# [Problem details]
Output the line that contains "You are a GUI" together with each line after it, through the final line of the listing below, word for word; omit pictures.

# [Data section]
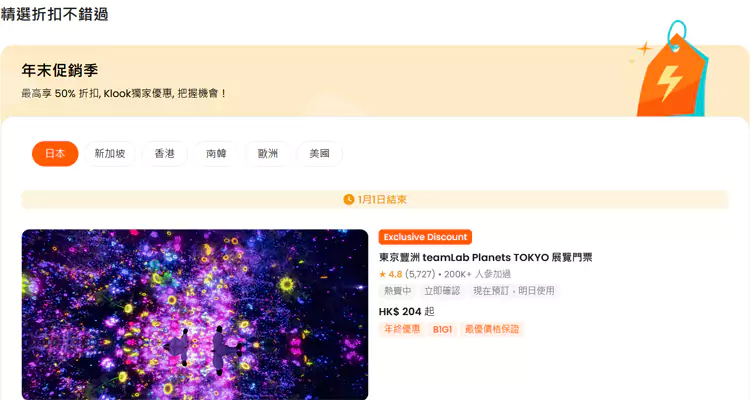Click the 年末促銷季 banner heading
The width and height of the screenshot is (750, 400).
(60, 70)
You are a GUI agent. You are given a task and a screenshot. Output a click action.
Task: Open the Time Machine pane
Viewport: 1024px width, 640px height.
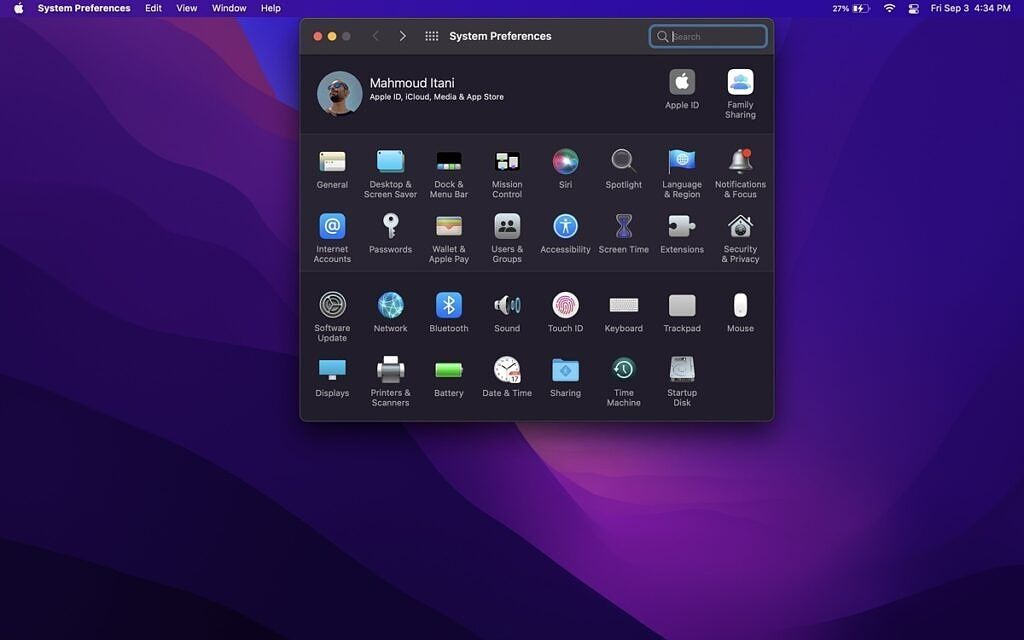click(x=623, y=370)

# [Solved problem]
You are a GUI agent. You are given a task and a screenshot. Output a click action.
Task: Open the Time Machine pane
Viewport: 1024px width, 640px height.
click(x=623, y=370)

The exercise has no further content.